Ataque e repercussão política
De acordo com a descrição dos promotores, cerca de doze pessoas vestidas de preto se dirigiram à unidade do ICE e iniciaram atos de vandalismo, incluindo pichações em uma guarita e em um veículo, além de danos a uma câmera de segurança. Parte do grupo também disparou fogos de artifício, em ação que classificaram como manifestação sonora dirigida aos detidos.
Song permaneceu a uma certa distância da instalação portando um rifle AR-15. Quando o tenente Thomas Gross, da Polícia de Alvarado, chegou ao local após receber um chamado de emergência, Song teria gritado “Peguem os rifles!” antes de abrir fogo. O policial foi atingido por um tiro próximo à clavícula e posteriormente recebeu alta hospitalar.
O caso ganha contornos políticos diante da postura da administração Trump em relação a grupos identificados com a Antifa.
Em setembro, o presidente assinou uma ordem executiva classificando o movimento como “organização terrorista doméstica”, categoria que não tem amparo formal na legislação americana. Ele também editou um memorando de segurança nacional ampliando a definição de terrorismo doméstico para incluir posicionamentos políticos como o anticapitalismo.
O procurador-geral interino dos Estados Unidos, Todd Blanche, comemorou publicamente as condenações. “As sentenças proferidas hoje deixam claro que terroristas da Antifa que atacarem agentes da lei e instalações federais enfrentarão uma Justiça rápida e inflexível”, declarou.

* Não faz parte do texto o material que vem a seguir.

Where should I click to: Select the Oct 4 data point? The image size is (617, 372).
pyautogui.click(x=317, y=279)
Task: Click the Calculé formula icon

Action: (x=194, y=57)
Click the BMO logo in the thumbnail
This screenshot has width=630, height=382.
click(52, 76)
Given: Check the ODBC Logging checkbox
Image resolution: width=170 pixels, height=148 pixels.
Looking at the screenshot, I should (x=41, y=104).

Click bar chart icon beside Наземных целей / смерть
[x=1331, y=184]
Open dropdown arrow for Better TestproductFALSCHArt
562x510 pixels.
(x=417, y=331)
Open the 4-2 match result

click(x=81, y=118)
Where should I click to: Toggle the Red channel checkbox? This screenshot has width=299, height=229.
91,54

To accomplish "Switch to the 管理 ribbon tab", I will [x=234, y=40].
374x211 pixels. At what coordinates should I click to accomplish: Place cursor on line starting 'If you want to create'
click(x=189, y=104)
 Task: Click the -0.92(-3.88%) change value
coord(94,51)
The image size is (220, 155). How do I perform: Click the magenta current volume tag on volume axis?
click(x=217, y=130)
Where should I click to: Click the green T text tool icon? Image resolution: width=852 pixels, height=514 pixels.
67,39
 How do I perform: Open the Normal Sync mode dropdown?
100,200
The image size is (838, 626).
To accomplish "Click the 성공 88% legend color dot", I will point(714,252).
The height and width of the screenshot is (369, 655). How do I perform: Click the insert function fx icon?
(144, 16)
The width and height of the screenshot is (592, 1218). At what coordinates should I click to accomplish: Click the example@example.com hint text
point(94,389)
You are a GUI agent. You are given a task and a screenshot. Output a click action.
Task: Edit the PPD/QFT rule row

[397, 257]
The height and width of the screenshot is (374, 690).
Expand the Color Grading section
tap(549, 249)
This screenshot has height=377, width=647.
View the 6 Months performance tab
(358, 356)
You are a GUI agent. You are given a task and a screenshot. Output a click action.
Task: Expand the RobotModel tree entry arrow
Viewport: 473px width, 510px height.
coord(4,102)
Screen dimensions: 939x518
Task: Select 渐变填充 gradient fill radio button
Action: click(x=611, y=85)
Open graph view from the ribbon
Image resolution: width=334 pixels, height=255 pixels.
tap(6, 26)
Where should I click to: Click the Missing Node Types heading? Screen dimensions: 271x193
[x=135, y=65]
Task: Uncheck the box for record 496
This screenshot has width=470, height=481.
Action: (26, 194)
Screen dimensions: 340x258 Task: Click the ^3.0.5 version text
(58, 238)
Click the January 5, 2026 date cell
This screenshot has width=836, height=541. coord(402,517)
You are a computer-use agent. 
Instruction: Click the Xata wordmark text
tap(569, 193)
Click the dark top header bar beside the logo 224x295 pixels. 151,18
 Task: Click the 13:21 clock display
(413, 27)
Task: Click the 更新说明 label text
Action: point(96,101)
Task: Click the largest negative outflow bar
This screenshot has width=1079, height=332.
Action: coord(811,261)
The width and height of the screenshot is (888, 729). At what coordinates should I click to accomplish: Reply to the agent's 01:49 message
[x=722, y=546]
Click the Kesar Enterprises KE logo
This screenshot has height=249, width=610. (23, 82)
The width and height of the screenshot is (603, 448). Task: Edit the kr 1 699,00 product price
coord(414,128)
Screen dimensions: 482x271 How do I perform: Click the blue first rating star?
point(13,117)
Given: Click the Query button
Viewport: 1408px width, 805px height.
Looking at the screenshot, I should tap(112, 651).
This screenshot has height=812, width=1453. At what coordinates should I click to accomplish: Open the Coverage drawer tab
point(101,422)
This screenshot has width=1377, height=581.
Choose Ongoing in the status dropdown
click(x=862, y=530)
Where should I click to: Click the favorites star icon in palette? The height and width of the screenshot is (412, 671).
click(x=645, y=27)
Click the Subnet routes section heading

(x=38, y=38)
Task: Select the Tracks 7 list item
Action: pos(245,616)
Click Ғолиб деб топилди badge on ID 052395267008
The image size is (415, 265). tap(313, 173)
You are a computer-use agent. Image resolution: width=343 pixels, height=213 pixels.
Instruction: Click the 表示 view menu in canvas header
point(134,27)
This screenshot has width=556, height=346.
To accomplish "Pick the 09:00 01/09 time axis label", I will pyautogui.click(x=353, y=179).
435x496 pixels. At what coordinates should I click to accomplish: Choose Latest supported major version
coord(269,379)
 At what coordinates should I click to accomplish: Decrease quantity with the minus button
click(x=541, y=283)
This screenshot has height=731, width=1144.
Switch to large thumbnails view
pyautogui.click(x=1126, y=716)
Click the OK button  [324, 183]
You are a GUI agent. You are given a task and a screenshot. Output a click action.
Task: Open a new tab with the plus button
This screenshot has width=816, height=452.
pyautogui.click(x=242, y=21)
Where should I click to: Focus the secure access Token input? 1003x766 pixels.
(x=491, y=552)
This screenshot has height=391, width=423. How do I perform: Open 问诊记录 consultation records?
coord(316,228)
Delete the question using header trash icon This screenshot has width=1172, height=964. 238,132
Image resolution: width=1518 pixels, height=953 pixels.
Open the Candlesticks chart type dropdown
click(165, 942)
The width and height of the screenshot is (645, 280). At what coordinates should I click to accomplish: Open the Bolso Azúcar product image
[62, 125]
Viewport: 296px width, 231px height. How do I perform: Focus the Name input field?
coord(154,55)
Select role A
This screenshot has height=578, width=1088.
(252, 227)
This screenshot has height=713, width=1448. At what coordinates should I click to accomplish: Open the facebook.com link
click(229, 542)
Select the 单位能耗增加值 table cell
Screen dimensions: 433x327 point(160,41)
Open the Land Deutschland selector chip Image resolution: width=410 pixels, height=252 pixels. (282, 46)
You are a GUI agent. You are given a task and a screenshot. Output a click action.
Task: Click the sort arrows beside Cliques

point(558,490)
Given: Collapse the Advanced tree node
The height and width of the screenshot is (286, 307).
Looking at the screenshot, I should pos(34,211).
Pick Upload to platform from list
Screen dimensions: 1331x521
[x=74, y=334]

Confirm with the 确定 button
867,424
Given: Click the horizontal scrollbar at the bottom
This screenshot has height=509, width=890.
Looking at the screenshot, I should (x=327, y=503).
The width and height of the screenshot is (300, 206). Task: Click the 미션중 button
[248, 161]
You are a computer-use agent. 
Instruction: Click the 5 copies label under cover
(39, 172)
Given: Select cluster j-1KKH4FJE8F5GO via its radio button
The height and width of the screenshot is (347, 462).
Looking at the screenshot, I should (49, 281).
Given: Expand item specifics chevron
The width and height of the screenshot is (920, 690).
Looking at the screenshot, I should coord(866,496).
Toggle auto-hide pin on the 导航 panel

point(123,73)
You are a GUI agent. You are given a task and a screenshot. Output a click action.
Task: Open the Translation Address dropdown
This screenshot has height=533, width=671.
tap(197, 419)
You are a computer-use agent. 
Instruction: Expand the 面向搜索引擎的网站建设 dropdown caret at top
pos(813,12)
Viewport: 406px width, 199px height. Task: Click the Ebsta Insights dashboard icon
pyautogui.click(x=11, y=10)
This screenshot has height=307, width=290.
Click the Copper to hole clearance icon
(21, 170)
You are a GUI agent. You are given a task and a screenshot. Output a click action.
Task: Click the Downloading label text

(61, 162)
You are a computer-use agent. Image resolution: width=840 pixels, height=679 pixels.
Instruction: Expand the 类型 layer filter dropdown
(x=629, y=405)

Familiares de réus contestaram a dureza das penas em frente ao tribunal. Lydia Koza, esposa da condenada Autumn Hill, afirmou que “diante dessa grotesca distorção de qualquer coisa que pudesse ser chamada de processo, estou indignada”.
Já Hope Song, mãe de Benjamin Song, descreveu o processo como fruto de uma narrativa fabricada pelo governo para perseguir pessoas inocentes.
Durante o julgamento, cinco testemunhas que colaboraram com a promotoria negaram, sob juramento, que integrassem formalmente o movimento Antifa, que não possui estrutura centralizada nem filiação oficial.